Desport, J.C., Gory-Delabaere, G., Blanc-Vincent, M.P., Bachmann, P., Beal, J., Benamouzig, R., . . . Senesse, P. (2003). Standards, options and recommendations for the use of appetite stimulants in oncology (2000). British Journal of Cancer, 89(Suppl. 1), S98–S100.

To review the literature on the use of appetite stimulants in oncology by a multidisciplinary group established by the French National Federation of Cancer Centers

The group conducted a literature search of four databases (MEDLINE, CancerLit, Embase, and the Cochrane Library) using search phrases: appetite stimulants, anorexia/drug therapy, cachexia/drug, or appetite associated with neoplasms. The search yielded 55 reports of randomized controlled trials (RCTs) published between 1990–1999 that evaluated the appetite-stimulating effect of corticosteroids, synthetic progestogens, or other drugs. 

The group defined standards, options, and recommendations for the use of appetite stimulants.

• Standards: Clinical situations for which there exist strong indications or contraindications for a particular intervention.
• Options: Situations for which there are several alternatives without clear superiority of one choice over another.
• Recommendations: Additional information to enable the available options to be ranked using explicit criteria with an indication of the level of evidence.

They also defined the level of evidence. 

• A: High-standard, meta-analysis, or several high-standard RCTs with consistent results.
• B: Good-quality evidence from randomized trials or prospective or retrospective studies with consistent results.
• C: Weak methodology of studies or inconsistent results.
• D: Lack of scientific data or case study reports only.
• Expert Agreement: Data do not exist for the method concerned, but the experts are unanimous in their judgment.

The primary outcome used in analysis of study results was anorexia. Secondary outcomes were improved quality of life, increase in body weight, increased food consumption, decrease in nausea and/or vomiting, and improvement in anthropometric and biologic parameters.

Corticosteroids

Corticosteroids were found to be effective appetite stimulants. Their level of evidence was B1 (good-quality evidence from randomized trials), but optimal dose and scheduling information was lacking.

Synthetic Progestogens

Megesterol acetate: Effective appetite stimulant (level B1) and beneficial effect on body weight (level B1). Minimum effective dose is 160 mg/day (level B1). Optimal dose is 480 mg/day (level C). No greater efficacy was seen with doses higher than 480 mg/day (level B1).*

Medroxyprogesterone acetate: Effective appetite stimulant (level B1). Effect on weight was not confirmed (level C). The group recommended more clinical trials to establish optimal dose and duration of therapy.

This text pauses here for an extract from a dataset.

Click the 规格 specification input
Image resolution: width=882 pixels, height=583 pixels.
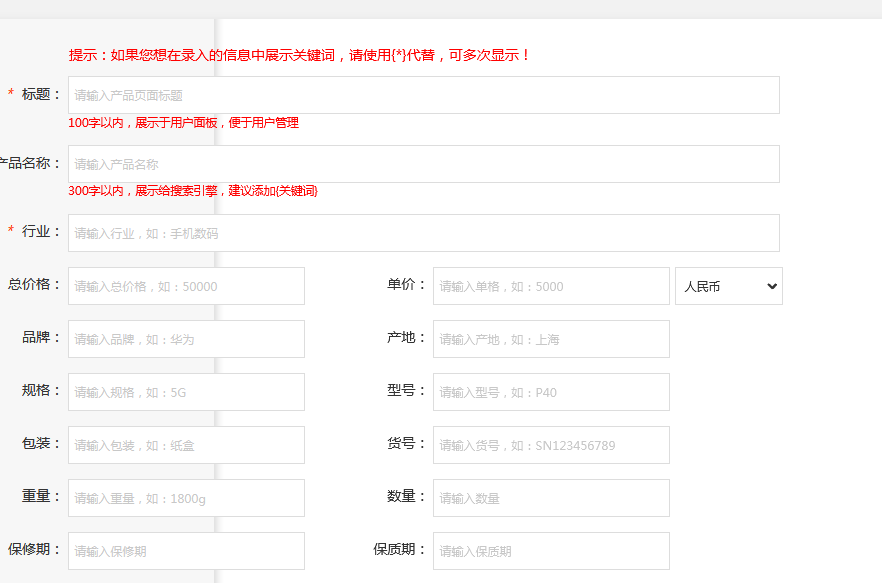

Cyproheptadine: May be an appetite stimulant, but adverse effects were reported (level C).

Dronabinol, metoclopramide, nandrolone, pentoxifylline: No appetite-stimulating effects were shown (level C). These should be used only in the setting of RCTs.

Hydrazine sulfate: Not an appetite stimulant (level A).

Corticosteroids and progestogens can be used in the treatment of anorexia in patients with cancer, especially in patients with advanced disease and with any type of cancer. Hydrazine sulfate should not be used.

* Data from trials completed after 1999 establish the safety and efficacy of higher doses of megesterol acetate.